Title: Charles L. Heyde to Walt Whitman, June 1867
Date: June 1867
Source: Transcribed from digital images or a microfilm reproduction of the original item. For a description of the editorial rationale behind our treatment of the correspondence, see our statement of editorial policy.
Location: The Trent Collection of Whitmaniana, Duke University Rare Book, Manuscript, and Special Collections Library
Whitman Archive ID: duk.00391
Contributors to digital file: Kenneth M. Price, Ashley Lawson, Elizabeth Lorang, and Beverley Rilett
Your letters etc, to your sister are received—and have been duly handed to her—
When I peruse her mother's letters to you, and note the infirmity of the hand, I experience considerable indignation at a daughter, who comparatively well, and having ample time and convenience, so far deliberately continues to neglect her obligation to the same, and in fact exhibiting [no?] emotion.
But it is only a matter of a time, (or pecuniary considerations [how?] much longer I shall tolerate the personal indignities I recieve.
To state the latest: this morning (Sunday) I got up and prepared my own breakfast as usual (and after having went over my garden (until 10 o'clock, I quietly took a chair and sat down to enjoy a perusal of the New York Times.
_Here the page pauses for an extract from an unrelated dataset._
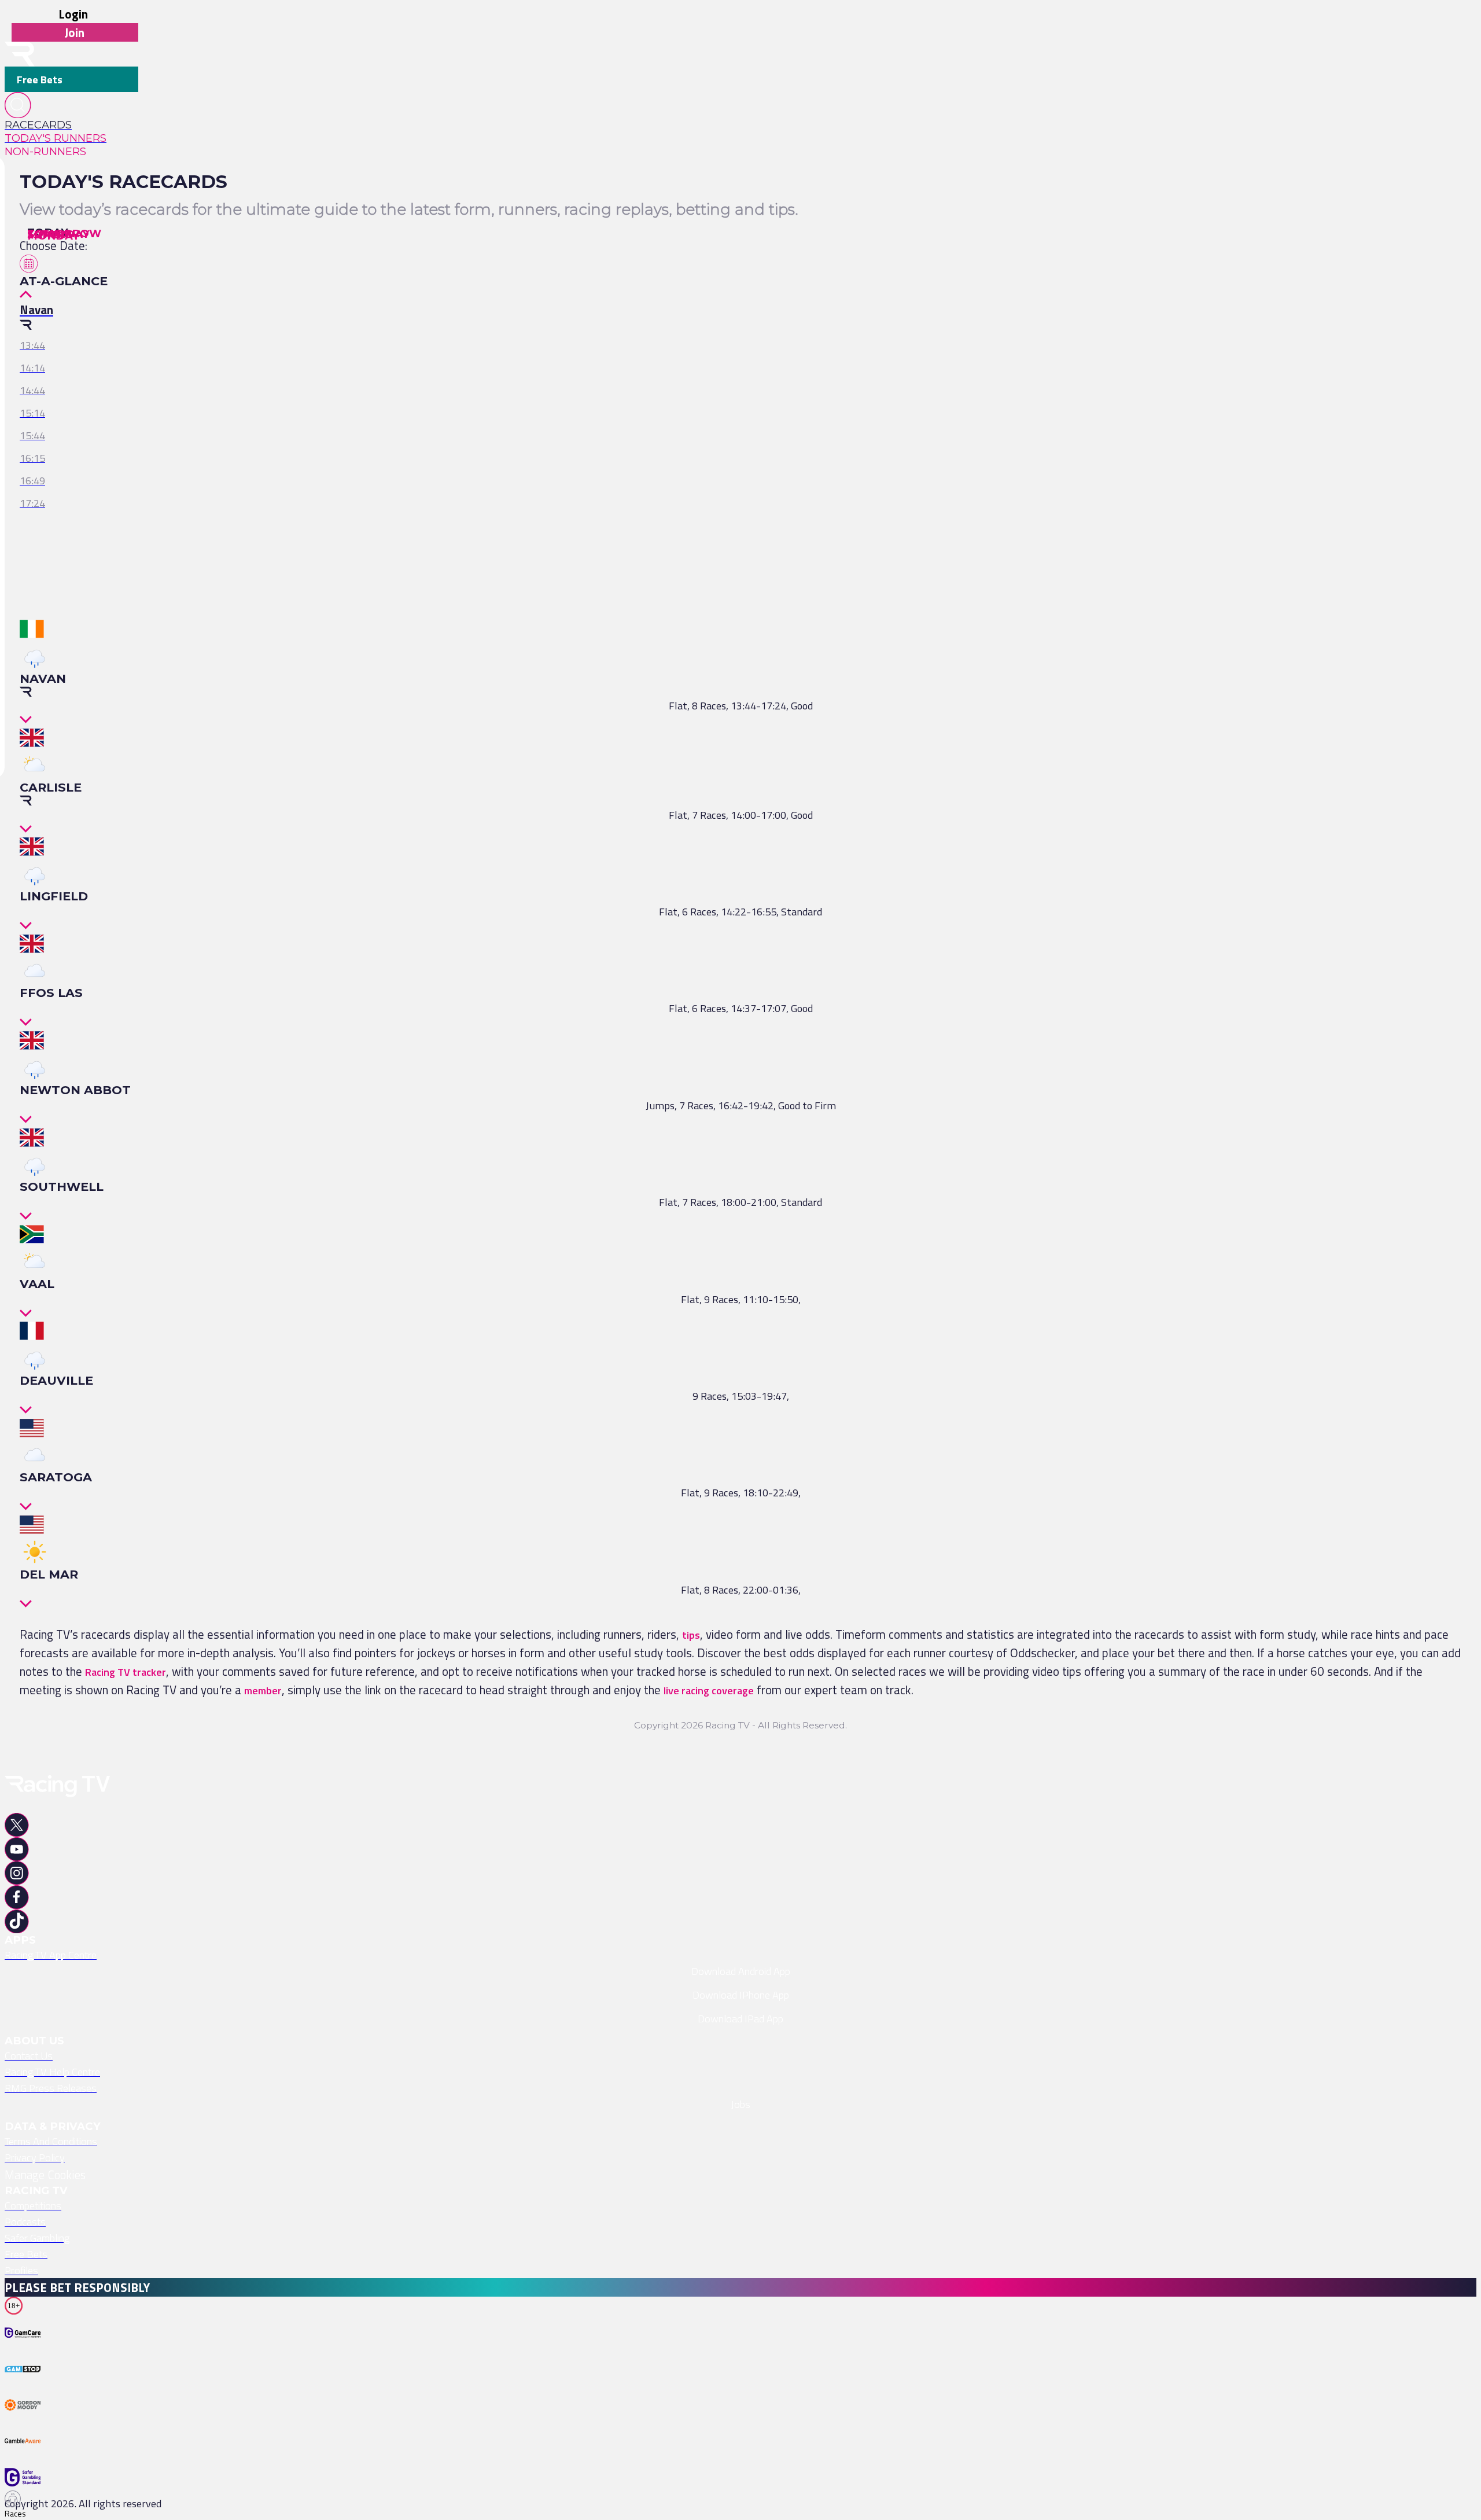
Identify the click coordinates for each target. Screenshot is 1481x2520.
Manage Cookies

Han occupied another window, in her most negligent manner, peeping through the blinds at church goers; and because I did not look up at every remark and chafed some at the interrogation (which should have ceased) I was attacked with the usual personalities. I threw down the paper indignantly, and seizing my boots and coat retired to the kitchen, and shut the door, to escape further [provocation?] and to prepare to leave the house.
But I was pursued there, and could not escape without forcing my way; but I came out of the encounter with the back of my right hand so badly lacerated by her nails, that I am compelled to bandage it. And this is from your gentle seeming, simple seeming sister, who is so plausible and ductile before strangers—
I procured her a book from the library, last evening, for her Sunday's reading (a novel) and managed all for her comfort as well as I could.
She wound up her most miserable outrageous behaviour by mean inferences toward a poor child of a girl, who now lies allmost at the point of death and whose has been declining for months—And whose brothers, [3?] good, kind hearted men have helped me often (with material aid) in my struggles in this place.
I sent a flower to her, the other day, of a kind she had craved when she was in health, and a pupil under my care—And this was [referred?] to—But it is a mean [illegible] subterfuge, and Han lies—knowingly—She knows how this family has befriended—But Han has no gratitude within herself—and never had any sympathy for me.
I never urged her to marry yet I have ever treated her in purest principle. I have nursed her in sickness, made every thing as agreeable and convenient as possible for her household work—taken half a woman's work upon myself. I have struggled within myself and solely. She is too mean. She is unjust—a liar, [slovenly?] at times, without a parallel, for a woman without children. She is for herself, and herself only.
I meet with much respect from the citizens of this place, and increasing encouragement—I shall exhibit my hand to a person, with whom she once lived. It will scarcely be credited, the persistent, vulgar and provoking meanness I have so long endured.